# EXERCISE:
In the entries below, find the line with "Для грязелечебниц (13, 494)" and print exactly every line from there up to and including the line with "Мебель для SPA зон (14, 842)", with no other lines.

# INPUT DATA:

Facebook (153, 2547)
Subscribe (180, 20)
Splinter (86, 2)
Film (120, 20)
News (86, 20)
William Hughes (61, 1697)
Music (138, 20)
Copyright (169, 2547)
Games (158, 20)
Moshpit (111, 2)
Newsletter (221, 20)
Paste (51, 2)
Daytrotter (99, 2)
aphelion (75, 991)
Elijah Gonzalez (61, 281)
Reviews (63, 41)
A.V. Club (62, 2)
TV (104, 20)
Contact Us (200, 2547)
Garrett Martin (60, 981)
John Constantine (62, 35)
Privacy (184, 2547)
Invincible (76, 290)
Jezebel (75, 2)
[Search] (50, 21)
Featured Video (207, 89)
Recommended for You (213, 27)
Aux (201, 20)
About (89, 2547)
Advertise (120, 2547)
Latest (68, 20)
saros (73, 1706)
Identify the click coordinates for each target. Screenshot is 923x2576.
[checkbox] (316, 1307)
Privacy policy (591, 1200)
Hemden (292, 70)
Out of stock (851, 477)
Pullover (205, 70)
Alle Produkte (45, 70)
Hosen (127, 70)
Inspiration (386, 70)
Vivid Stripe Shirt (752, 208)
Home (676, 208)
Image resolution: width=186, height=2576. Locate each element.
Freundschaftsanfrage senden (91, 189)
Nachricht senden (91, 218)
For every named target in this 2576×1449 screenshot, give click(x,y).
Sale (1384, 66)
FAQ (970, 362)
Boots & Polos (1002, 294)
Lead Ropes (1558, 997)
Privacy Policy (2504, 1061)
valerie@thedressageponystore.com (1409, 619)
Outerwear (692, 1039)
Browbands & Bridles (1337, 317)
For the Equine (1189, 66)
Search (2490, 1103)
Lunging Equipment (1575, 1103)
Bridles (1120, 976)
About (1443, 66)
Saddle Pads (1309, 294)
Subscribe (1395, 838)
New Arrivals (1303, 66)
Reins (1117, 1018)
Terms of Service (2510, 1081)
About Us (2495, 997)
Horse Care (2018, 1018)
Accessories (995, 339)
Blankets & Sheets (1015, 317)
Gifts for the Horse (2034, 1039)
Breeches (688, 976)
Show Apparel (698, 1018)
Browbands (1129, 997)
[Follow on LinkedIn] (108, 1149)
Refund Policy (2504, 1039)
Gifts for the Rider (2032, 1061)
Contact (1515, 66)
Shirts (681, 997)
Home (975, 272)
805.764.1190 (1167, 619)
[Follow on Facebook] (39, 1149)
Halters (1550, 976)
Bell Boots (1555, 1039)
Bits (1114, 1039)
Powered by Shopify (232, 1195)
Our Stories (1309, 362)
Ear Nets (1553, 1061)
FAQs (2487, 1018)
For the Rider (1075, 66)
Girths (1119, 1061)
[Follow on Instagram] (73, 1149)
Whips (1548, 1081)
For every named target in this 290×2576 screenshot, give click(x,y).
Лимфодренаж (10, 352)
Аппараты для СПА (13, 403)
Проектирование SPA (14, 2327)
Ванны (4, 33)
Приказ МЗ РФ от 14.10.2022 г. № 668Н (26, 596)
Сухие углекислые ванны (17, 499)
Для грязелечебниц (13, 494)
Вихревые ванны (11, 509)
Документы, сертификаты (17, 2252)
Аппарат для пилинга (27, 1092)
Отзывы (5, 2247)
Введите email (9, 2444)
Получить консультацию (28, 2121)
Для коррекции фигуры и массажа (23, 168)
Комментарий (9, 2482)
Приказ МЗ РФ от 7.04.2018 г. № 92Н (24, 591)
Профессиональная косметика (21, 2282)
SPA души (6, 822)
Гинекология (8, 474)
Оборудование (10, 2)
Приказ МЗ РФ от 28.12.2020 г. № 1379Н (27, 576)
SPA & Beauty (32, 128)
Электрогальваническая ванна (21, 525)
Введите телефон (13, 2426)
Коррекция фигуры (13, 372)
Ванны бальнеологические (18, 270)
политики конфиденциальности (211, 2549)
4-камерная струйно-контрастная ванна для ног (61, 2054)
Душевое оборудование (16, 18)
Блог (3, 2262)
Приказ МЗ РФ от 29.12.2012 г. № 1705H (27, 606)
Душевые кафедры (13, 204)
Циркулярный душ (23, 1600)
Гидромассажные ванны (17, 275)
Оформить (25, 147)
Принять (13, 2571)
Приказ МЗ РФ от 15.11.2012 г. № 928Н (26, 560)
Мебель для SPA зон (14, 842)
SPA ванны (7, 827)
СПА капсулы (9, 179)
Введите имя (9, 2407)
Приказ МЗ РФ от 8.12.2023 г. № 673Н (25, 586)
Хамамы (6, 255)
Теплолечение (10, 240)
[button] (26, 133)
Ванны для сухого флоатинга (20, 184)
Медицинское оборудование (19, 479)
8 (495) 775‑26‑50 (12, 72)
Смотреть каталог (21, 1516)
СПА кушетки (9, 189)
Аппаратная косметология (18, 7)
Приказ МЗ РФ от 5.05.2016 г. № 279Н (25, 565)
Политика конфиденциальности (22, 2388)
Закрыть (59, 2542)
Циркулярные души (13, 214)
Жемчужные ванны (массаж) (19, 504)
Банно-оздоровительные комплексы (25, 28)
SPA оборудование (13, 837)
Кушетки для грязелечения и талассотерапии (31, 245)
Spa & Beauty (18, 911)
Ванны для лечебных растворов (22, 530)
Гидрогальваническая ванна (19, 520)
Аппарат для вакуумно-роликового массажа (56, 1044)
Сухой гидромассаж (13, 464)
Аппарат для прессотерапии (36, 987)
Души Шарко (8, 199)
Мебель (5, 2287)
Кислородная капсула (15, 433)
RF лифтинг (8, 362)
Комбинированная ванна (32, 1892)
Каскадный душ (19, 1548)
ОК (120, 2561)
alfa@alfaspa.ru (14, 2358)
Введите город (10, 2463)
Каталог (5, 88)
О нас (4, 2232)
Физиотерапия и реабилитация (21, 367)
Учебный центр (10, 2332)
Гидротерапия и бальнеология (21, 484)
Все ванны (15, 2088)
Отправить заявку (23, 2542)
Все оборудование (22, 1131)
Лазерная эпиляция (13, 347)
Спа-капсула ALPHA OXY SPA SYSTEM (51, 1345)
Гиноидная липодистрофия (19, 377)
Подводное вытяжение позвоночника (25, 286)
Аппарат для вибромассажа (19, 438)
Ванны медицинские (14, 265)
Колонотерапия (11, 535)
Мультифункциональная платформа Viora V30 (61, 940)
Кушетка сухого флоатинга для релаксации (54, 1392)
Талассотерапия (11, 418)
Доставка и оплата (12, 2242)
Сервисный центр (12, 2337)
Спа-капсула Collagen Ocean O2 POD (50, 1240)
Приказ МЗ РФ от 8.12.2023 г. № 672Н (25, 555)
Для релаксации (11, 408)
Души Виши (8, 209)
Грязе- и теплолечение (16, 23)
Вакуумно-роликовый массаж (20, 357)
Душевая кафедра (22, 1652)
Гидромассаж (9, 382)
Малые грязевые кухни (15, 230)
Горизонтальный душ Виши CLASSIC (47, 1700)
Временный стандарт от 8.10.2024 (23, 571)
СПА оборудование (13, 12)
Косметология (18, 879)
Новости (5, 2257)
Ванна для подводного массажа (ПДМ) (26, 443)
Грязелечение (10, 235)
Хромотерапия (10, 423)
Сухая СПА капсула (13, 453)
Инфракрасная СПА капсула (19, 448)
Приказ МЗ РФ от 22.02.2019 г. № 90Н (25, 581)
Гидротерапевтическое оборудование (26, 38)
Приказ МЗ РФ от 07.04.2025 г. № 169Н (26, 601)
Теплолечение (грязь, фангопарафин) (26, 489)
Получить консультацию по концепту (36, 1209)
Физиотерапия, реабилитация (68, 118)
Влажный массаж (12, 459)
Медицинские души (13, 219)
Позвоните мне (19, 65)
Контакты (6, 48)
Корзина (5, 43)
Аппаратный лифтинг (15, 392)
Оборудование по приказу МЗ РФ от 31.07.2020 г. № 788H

# WRITTEN ANSWER:
Для грязелечебниц (13, 494)
Вихревые ванны (11, 509)
Документы, сертификаты (17, 2252)
Аппарат для пилинга (27, 1092)
Отзывы (5, 2247)
Введите email (9, 2444)
Получить консультацию (28, 2121)
Для коррекции фигуры и массажа (23, 168)
Комментарий (9, 2482)
Приказ МЗ РФ от 7.04.2018 г. № 92Н (24, 591)
Профессиональная косметика (21, 2282)
SPA души (6, 822)
Гинекология (8, 474)
Оборудование (10, 2)
Приказ МЗ РФ от 28.12.2020 г. № 1379Н (27, 576)
SPA & Beauty (32, 128)
Электрогальваническая ванна (21, 525)
Введите телефон (13, 2426)
Коррекция фигуры (13, 372)
Ванны бальнеологические (18, 270)
политики конфиденциальности (211, 2549)
4-камерная струйно-контрастная ванна для ног (61, 2054)
Душевое оборудование (16, 18)
Блог (3, 2262)
Приказ МЗ РФ от 29.12.2012 г. № 1705H (27, 606)
Душевые кафедры (13, 204)
Циркулярный душ (23, 1600)
Гидромассажные ванны (17, 275)
Оформить (25, 147)
Принять (13, 2571)
Приказ МЗ РФ от 15.11.2012 г. № 928Н (26, 560)
Мебель для SPA зон (14, 842)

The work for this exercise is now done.